Work task: Where does the word "tile" show up in the records? Copy every line that has it.

(Exercise inputs)

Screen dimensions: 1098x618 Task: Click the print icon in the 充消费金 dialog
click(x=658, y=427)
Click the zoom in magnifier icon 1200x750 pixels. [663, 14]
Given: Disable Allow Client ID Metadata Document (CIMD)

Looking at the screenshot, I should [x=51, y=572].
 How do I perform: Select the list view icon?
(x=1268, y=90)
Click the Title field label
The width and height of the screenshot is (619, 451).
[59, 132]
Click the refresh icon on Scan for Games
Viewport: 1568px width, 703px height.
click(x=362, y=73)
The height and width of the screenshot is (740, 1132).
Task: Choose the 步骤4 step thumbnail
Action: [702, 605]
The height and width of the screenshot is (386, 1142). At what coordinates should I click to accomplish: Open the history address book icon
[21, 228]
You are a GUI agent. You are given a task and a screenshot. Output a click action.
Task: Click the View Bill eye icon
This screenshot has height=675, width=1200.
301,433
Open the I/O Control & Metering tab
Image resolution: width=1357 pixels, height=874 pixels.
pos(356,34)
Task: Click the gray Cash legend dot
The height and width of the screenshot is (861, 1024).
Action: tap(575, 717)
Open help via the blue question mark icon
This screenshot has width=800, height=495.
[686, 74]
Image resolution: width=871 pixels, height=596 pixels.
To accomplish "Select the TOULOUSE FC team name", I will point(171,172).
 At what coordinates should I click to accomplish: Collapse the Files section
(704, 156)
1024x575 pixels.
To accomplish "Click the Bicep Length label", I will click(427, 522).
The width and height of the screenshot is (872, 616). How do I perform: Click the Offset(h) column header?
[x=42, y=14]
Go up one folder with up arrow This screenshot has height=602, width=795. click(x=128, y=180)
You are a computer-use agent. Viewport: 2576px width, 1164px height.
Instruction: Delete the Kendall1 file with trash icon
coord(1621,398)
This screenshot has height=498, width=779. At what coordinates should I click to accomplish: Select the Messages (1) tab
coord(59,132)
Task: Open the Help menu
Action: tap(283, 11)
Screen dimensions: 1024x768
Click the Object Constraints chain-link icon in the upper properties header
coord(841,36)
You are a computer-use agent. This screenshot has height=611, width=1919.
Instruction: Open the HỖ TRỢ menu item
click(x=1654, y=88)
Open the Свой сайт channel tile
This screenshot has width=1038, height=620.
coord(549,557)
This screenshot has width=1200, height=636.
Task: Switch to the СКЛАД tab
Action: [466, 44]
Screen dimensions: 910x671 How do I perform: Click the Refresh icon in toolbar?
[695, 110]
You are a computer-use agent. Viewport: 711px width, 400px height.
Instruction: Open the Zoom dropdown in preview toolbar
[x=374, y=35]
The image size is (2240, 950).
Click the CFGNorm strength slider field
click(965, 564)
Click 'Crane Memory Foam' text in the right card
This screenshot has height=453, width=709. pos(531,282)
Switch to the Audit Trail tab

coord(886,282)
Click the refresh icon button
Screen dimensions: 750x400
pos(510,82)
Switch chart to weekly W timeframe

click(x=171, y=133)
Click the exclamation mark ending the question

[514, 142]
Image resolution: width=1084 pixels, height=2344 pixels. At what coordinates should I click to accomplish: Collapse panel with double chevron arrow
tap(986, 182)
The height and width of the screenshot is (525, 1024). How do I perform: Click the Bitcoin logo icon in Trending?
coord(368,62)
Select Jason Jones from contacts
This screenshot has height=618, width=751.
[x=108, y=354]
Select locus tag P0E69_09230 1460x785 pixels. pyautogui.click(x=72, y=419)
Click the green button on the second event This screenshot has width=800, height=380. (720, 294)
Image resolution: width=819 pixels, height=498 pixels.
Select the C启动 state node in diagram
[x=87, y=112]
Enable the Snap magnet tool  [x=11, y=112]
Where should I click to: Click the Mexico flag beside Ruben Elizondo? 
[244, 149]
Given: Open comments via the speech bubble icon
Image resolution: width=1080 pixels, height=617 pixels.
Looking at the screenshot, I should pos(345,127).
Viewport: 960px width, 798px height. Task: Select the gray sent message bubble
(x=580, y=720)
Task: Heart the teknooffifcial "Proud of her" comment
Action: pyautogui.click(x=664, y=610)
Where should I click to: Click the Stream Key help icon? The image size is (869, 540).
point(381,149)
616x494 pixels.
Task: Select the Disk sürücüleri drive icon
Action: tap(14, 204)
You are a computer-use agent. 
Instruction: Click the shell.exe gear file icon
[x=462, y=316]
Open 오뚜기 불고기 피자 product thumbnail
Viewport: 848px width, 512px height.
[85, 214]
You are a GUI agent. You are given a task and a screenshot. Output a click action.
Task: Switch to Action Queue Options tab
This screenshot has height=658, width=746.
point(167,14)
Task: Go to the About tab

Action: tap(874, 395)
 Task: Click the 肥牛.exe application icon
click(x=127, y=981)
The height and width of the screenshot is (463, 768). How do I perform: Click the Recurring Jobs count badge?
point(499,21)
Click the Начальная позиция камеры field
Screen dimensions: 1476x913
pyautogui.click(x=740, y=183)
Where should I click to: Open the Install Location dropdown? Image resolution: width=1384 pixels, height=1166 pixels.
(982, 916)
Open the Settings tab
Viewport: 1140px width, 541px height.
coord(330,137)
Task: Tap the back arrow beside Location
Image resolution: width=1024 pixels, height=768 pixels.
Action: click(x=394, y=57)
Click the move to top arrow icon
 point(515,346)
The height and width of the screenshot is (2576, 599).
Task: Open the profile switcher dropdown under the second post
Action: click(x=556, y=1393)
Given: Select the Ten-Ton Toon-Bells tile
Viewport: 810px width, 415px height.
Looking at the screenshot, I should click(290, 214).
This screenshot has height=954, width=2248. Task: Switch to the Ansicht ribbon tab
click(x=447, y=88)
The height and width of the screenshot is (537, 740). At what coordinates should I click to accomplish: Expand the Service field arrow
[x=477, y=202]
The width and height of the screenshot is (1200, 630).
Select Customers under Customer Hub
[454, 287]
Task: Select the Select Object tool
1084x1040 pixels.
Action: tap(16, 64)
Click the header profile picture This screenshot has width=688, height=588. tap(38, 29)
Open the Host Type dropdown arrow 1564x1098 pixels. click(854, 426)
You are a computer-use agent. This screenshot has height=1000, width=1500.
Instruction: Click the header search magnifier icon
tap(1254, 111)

(End Exercise inputs)

Solution for this problem:
Open the Свой сайт channel tile
Given: Select the Ten-Ton Toon-Bells tile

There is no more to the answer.